Al igual que en el 2013, el gobierno se vio en la necesidad de ajustar sus estimados de crecimiento a la baja de manera considerable durante el transcurso del año. A pesar de un incremento importante en el gasto público, durante el 2014, y una aceleración importante en el ritmo de expansión Estados Unidos, durante los últimos tres trimestres del año, el crecimiento por debajo de lo planeado en México se debió principalmente a dos factores: i) el impacto negativo de los nuevos impuestos en el consumo y la Inversión Privada; y ii) el impacto negativo de la disminución en la producción de petróleo en la actividad industrial.

El consenso de expectativas se ubica en 3.5 por ciento, casi a la mitad del rango establecido por la SHCP de 3.2-4.2 por ciento.

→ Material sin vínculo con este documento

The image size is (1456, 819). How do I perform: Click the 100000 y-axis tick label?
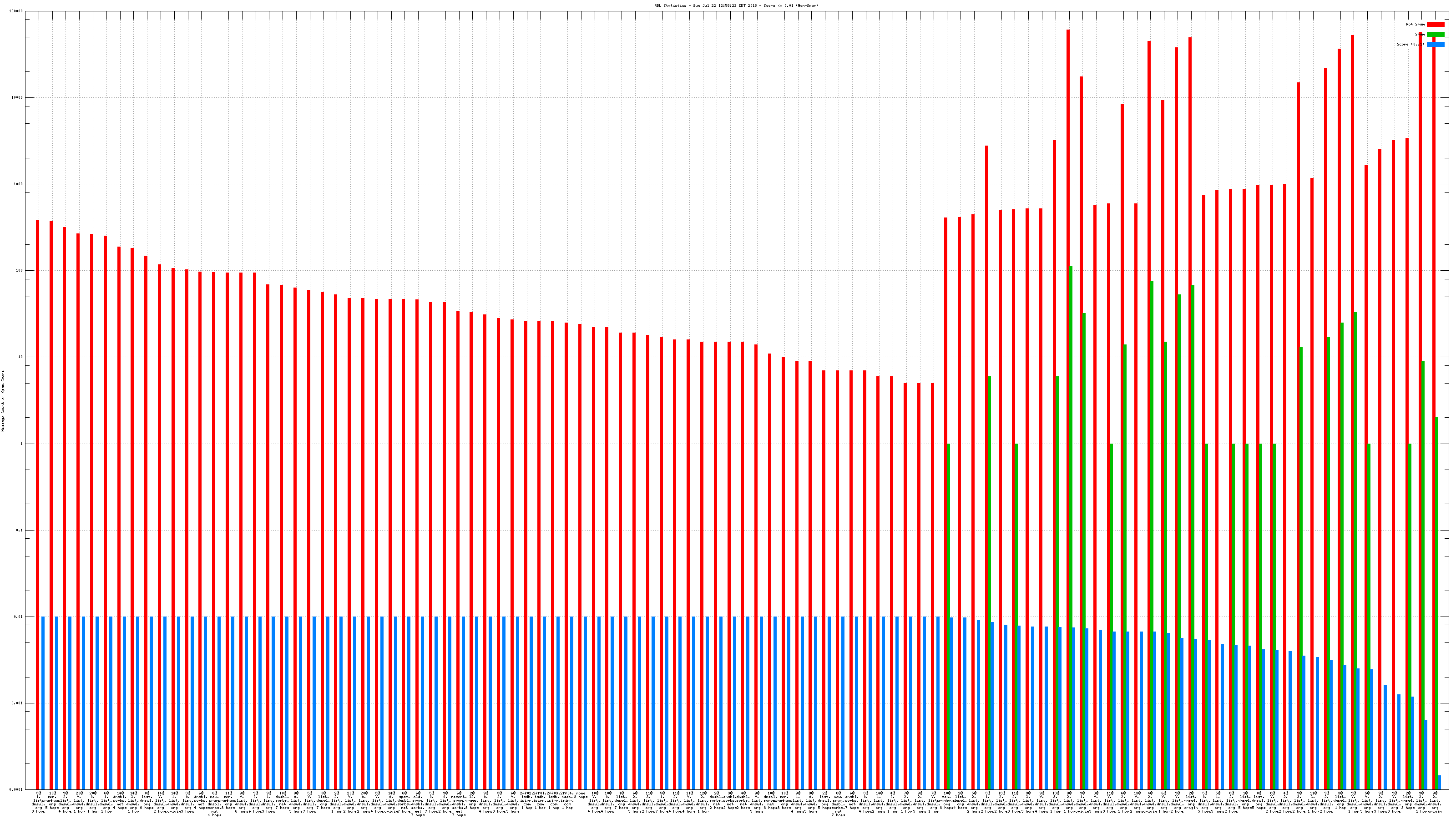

En un entorno sin sobresaltos en EE.UU., el 2015 debería ser un mejor año que el 2014 en términos de crecimiento económico y la cifra debiera ubicarse cerca de lo estimado por el consenso.

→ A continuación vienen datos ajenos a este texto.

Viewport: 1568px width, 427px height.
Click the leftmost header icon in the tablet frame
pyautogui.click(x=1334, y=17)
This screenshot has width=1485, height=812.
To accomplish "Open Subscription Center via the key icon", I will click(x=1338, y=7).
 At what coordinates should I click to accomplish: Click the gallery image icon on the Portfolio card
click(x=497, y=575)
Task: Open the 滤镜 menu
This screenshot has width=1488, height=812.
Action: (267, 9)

Sin embargo, desde el punto de vista económico-financiero, hay tres grandes incógnitas: i) ¿cómo responderá la demanda interna en el segundo año de la reforma fiscal?, ii) ¿cuál será el impacto de la caída en los precios del petróleo en la economía?; y iii) ¿cómo responderá la economía mexicana a la normalización de tasas en Estados Unidos?

En el caso de la primera pregunta, para los más optimistas, el impacto restrictivo de los nuevos impuestos fue un golpe de “una sola vez” a la confianza de los consumidores y a las empresas que debería haberse digerido en su totalidad en este 2014. Sin embargo, hay especialistas del tema fiscal que tienen una visión más pesimista y que anticipan un continuo rezago de la Inversión Privada y el consumo.

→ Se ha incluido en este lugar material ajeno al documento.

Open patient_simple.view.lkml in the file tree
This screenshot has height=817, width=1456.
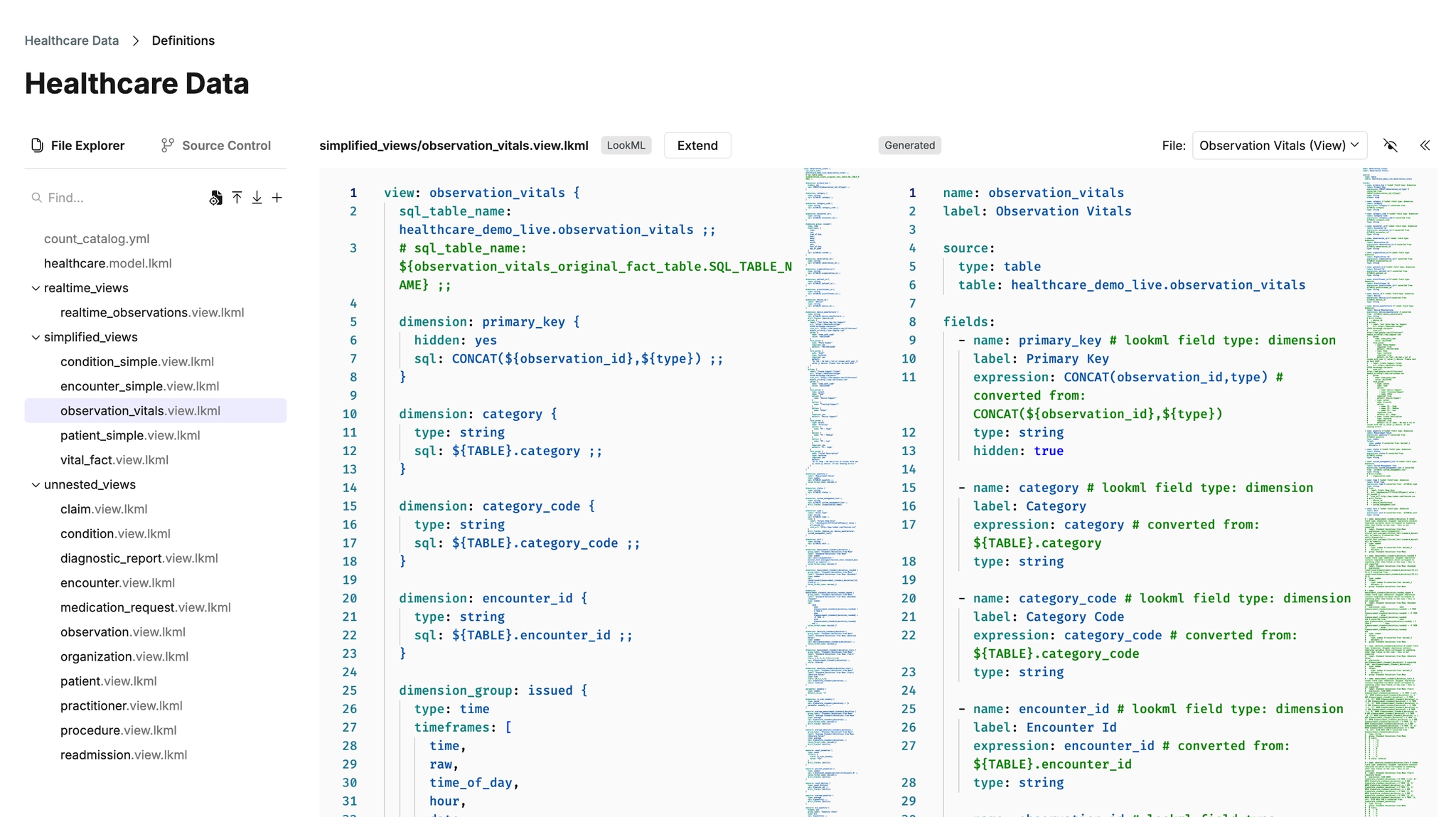pos(130,435)
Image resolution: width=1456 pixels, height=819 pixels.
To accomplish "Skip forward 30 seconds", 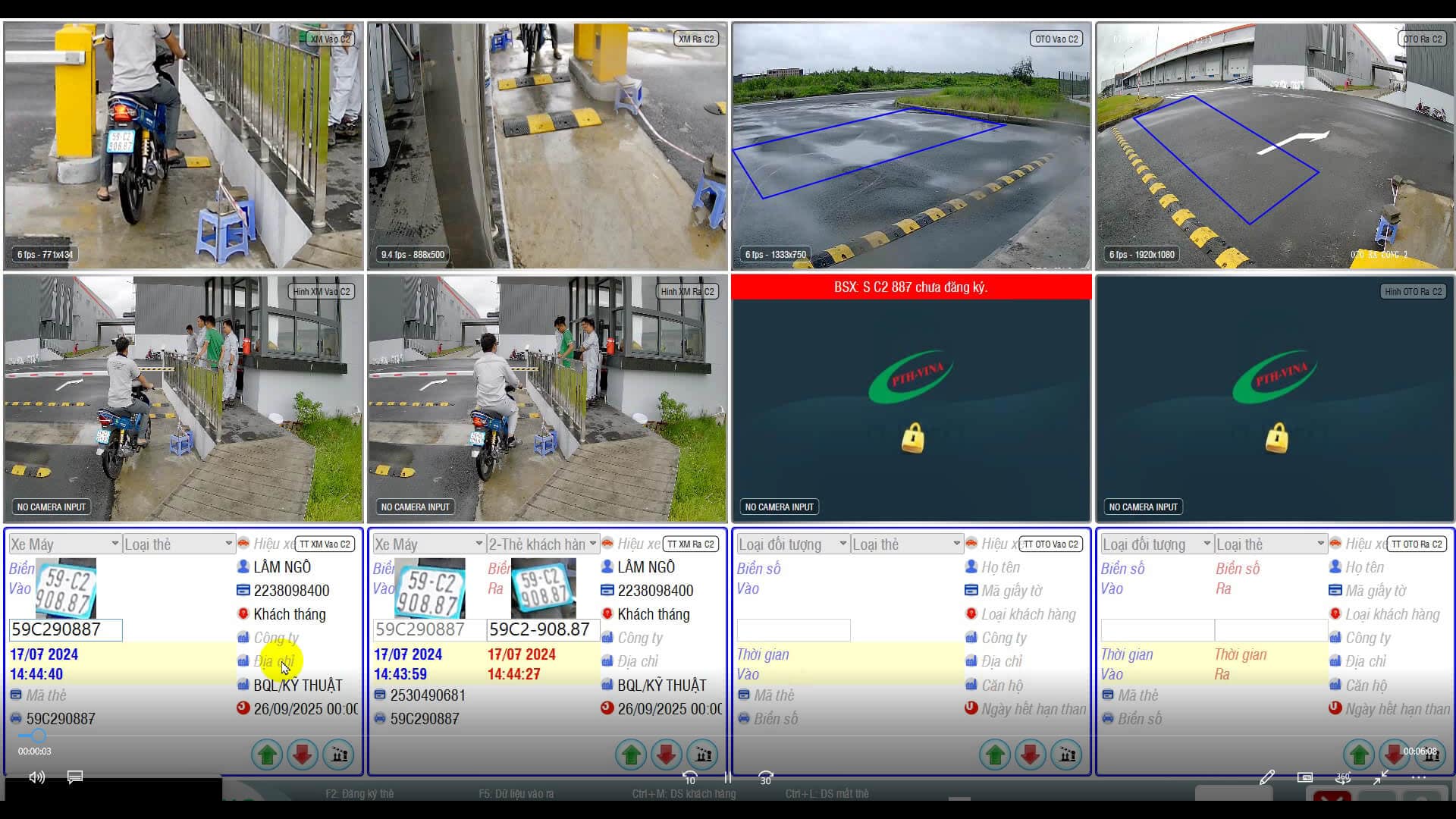I will (765, 778).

En cuanto a la segunda pregunta, todo parece indicar que durante el 2015 el gobierno no tendrá que hacer ajustes importantes al gasto derivado de la caída en el precio del petróleo. Dejando todo lo demás constante, una caída permanente en el precio del crudo de 40 por ciento tendría que traducirse en un recorte de 13 por ciento en el gasto público para no incurrir en un mayor déficit.

Sin embargo, hay varios amortiguadores que, por lo menos en el 2015, compensan la caída en el precio del crudo. Por un lado, el gobierno contrató coberturas que le garantizan un precio promedio mínimo de 79 dólares por barril. Por otro lado, la depreciación del tipo de cambio compensa parte de la caída del precio del crudo en dólares.

Adicionalmente, el hecho de que México importa aproximadamente la mitad de la gasolina que se vende en el país, y que el precio internacional de la gasolina esté por debajo del precio doméstico implica que el gobierno deja de subsidiar el precio de la gasolina y comienza a obtener un arbitraje positivo.

Aunque en el 2015 los riesgos parecen estar bastante acotados, el 2016 se perfila como un año complicado para las finanzas públicas. El gobierno no podrá volver a comprar coberturas en las mismas condiciones que lo hizo para el 2015, y forzosamente tendrá que reducir el gasto público de manera considerable, a menos que se de un aumento significativo en los ingresos por recaudación de impuestos, eliminando, en la opinión de este columnista, cualquier posibilidad de reducción o eliminación de algunos impuestos.

En cuanto a la tercera incógnita, todo parece indicar que el Banco de México comenzará a subir tasas a la par que la Fed. México se encuentra bien preparado para enfrentar choques externos, pero esto no lo hace inmune a la volatilidad.